── Passage to read ──

Even more unfortunately, we have to give credit where credit is due. 

NFL: Los Angeles Chargers at Philadelphia Eagles Eric Hartline-USA TODAY Sports

Greg Studrawa came to Ohio State in 2016 to take over offensive line coaching duties. In 2018, the Cincinnati Bengals took center Billy Price 21st overall in the NFL Draft — the only first-round draft pick from the offensive line during the line coach’s tenure. Studrawa was not retained when head coach Ryan Day restructured his staff earlier this month, and Ohio State announced last week that Justin Frye, who formerly coached the offensive line at UCLA, would be filling the vacant position.

The Ohio State offensive line came into the 2021 season as one of the most touted in the nation. The Buckeyes had the 47th-ranked rushing offense in the FBS this season, and finished the season averaging 181 yards per game. It’s not a poor performance by any stretch, especially since CJ Stroud and Company boasted one of the best passing offenses in the nation, and Henderson, when he did run, had 6.8 yards per carry, which was good for second best in the FBS. Further, Ohio State was 15th in the nation in sacks allowed this year, giving up just 1.31 per game.

For a program that’s produced such greats on the offensive line as Orlando Pace and which has had such outstanding historical success in the running game, there are certainly questions of where this talent goes when it leaves Ohio State. That’s because, even when one considers Pace, the No. 1-overall draft pick in 1997 and a seven-time Pro-Bowler with the Rams, there really haven’t been all that many truly elite offensive linemen coming out of Columbus, with elite being defined, in this very narrow instance, as a first-round draft selection. Since Pace, the list is short and as follows:

  • Nick Mangold (2006) - 29th overall
  • Taylor Decker (2016) - 16th overall
  • Billy Price (2018) - 21st overall

By another measure, Ohio State had the most former players selected to the Pro Bowl for the 2021 season, but just one of the 11 former Ohio State offensive linemen on active NFL rosters, center Corey Linsley, made the roster this season.

Ohio State did have three starting centers on NFL rosters this year, including Price, Linsley (one of the top-rated centers in the league) and Josh Myers, so it’s not all bad news, but it does beg the question of why these players are not as touted coming out of school as, say, Penei Sewell or Rashawn Slater

So where are great linemen coming from if not Ohio State? Yes, I recognize it’s rich to imagine that Ohio State would be the wellspring of NFL talent at every position to begin with, but we are nothing if not greedy.

───
── Listed entries ──

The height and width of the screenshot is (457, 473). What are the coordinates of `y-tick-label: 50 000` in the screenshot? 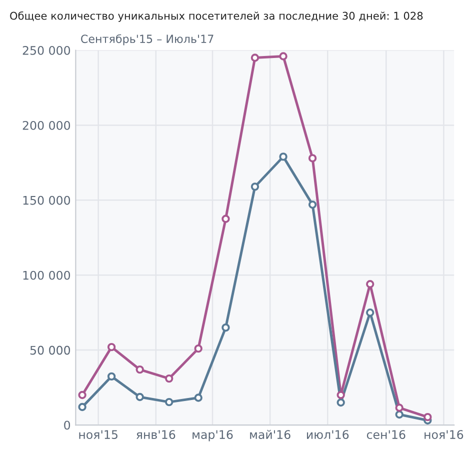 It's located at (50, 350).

───
── Listed entries ──

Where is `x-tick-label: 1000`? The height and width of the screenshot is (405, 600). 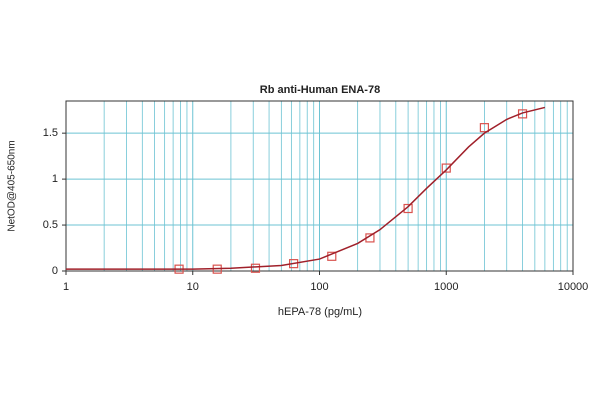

───
── Listed entries ──

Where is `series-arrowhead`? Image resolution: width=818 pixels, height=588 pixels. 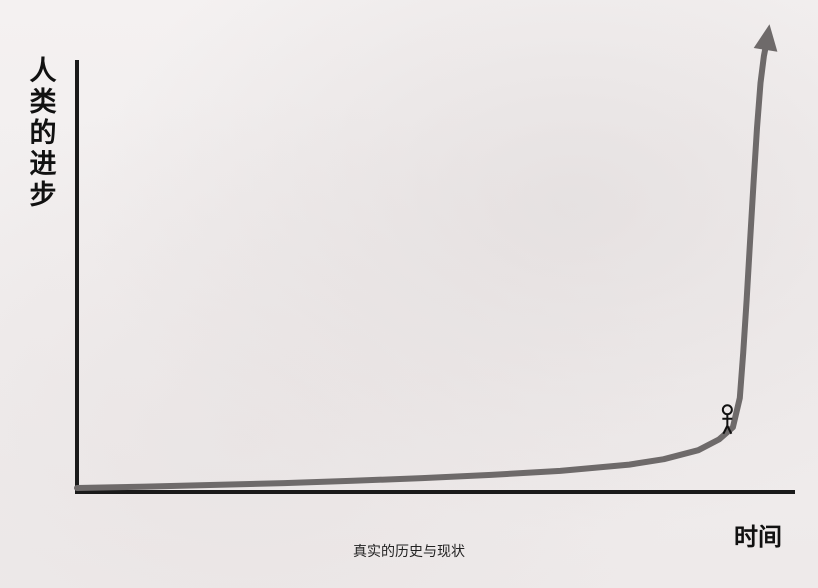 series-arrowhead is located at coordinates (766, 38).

───

● Exercise aim:
Using the passage on Ohio State's offensive line, answer these questions.
(a) Which NFL team took Billy Price in the 2018 draft, and at what overall pick?
(b) How many yards per game did the Buckeyes average on the ground in the 2021 season?
(c) Which former Ohio State offensive lineman made the Pro Bowl roster this season?

● Expected output:
(a) The Cincinnati Bengals, 21st overall.
(b) 181 yards per game.
(c) Center Corey Linsley.